Behind her, she heard footsteps.
Measured.
Unhurried.
Getting closer.
"Elena."
Walt again.
She turned sharply, her composure slipping for the first time.
"Open it," she said.
Her voice wasn't calm anymore.
Walt stopped a few steps away, his expression unchanged.
"I can't do that."
The words didn't register immediately.
"What do you mean you can't?" she demanded, stepping toward him. "Open the gate."
"I need authorization."
The word hit her harder than it should have.
Elena stared at him, something cold spreading through her chest.
"From who?"
She already knew.
Walt didn't answer.
He didn't have to.
"This is ridiculous," she said, shaking her head, her voice rising despite herself. "Open it. Now."
"I'm sorry, ma'am."
The apology felt empty.
Mechanical.
Like a script.
Elena took another step forward, adrenaline pushing her, her pulse racing too fast now.
"You work for me too," she said sharply. "This is my house."
Walt met her gaze without flinching.
"Yes, ma'am."
"Then open it."
For a moment, there was silence.
Then—
"I can't."
The finality in his tone hit her like a wall she hadn't seen coming.
Elena stood there, her hand still resting against the cold metal, her breathing uneven as her thoughts struggled to catch up with what was happening.
Because this—
this wasn't new.
That was the worst part.
Nothing had changed.
The gate had always been like this.
Walt had always been like this.
She just had never tried to leave.
Her throat tightened as the realization settled fully into place.
Slowly, she stepped back, one step at a time, as if distance might make it less real.
It didn't.
"I just need some air," she said finally, her voice quieter now, strained. "I'm going for a walk."
Walt inclined his head slightly.
"I'll walk with you."
Of course he would.
Elena turned away from the gate, forcing herself to move, to keep walking, to keep thinking. There had to be another way. A side exit. A different gate. Something she had overlooked.
Something that wasn't part of this system.
Her steps slowed as she moved along the edge of the property, her gaze scanning the familiar surroundings with new intensity. The side garden came into view, and with it, the smaller gate she barely ever used.
Her heart started pounding again.
Maybe that one—
She turned the corner.
And stopped.
The smaller gate was closed.
Locked.
Of course it was.
Elena didn't move for a moment, her mind struggling to process what she was seeing, even though it made perfect, terrible sense.
There was no way out.
Not like this.
Not alone.
Behind her, Walt stopped as well, close enough to remind her that he had never not been there.
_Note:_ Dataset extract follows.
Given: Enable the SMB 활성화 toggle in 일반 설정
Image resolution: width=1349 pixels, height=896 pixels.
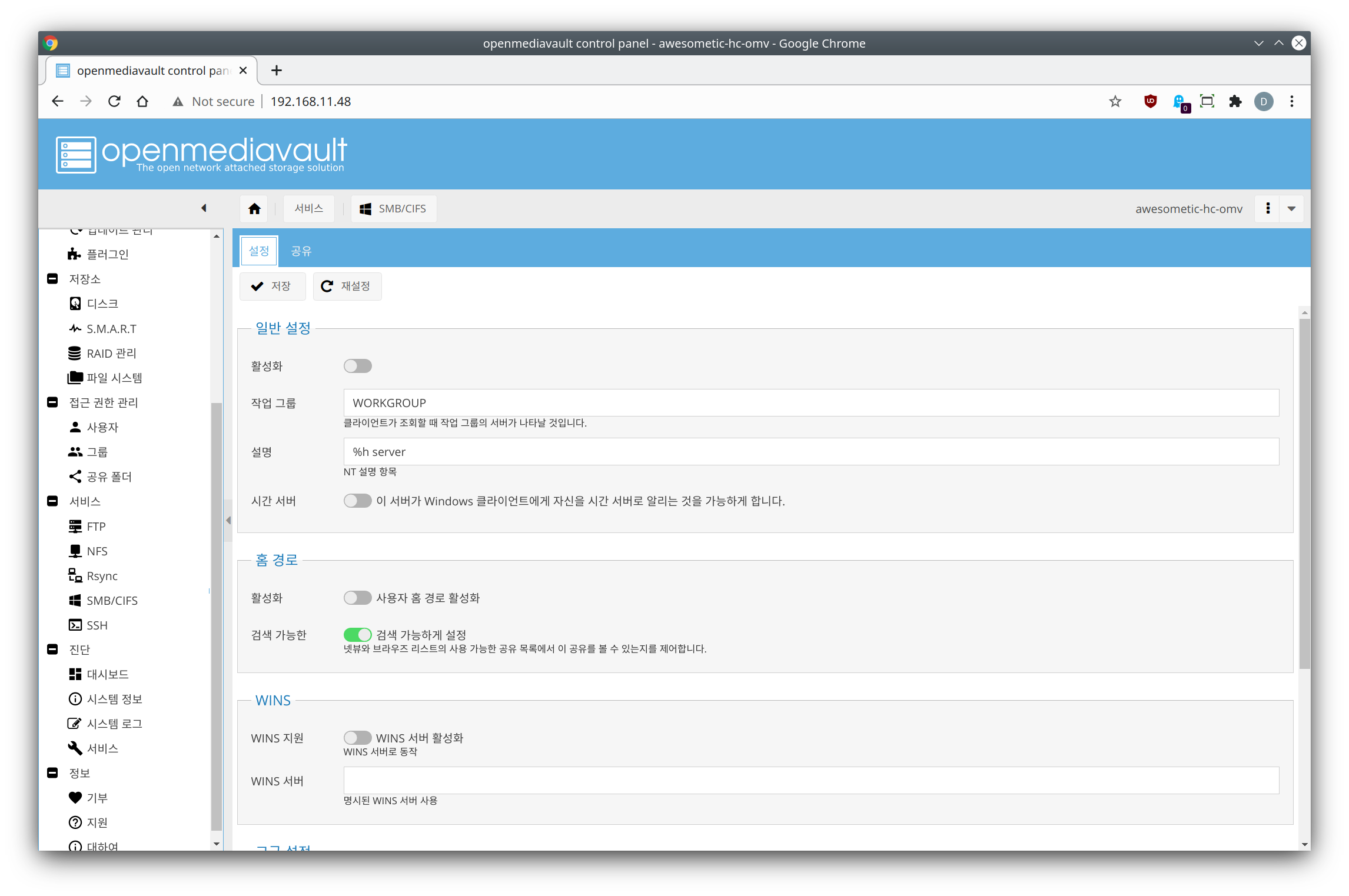Looking at the screenshot, I should click(357, 366).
"You should go back inside," he said gently.
Elena let out a slow breath, and then—unexpectedly—she laughed. It was quiet, almost disbelieving, the sound of someone realizing something far too late.
"You knew," she said.
It wasn't a question.
Walt didn't respond.
Elena turned slowly, her gaze lifting past him, toward the house, toward the long stretch of driveway—
toward the car that had just pulled in.
Her breath caught.
The engine shut off.
The driver's door opened.
And Adrian stepped out.
Hours earlier than he should have been home.
He looked at her, then at the gate, then at Walt, and finally back at her, his expression settling into something calm, something knowing, something that made her stomach drop.
As if he had been waiting for this moment.
As if he had known exactly what she was going to do—
before she even realized it herself.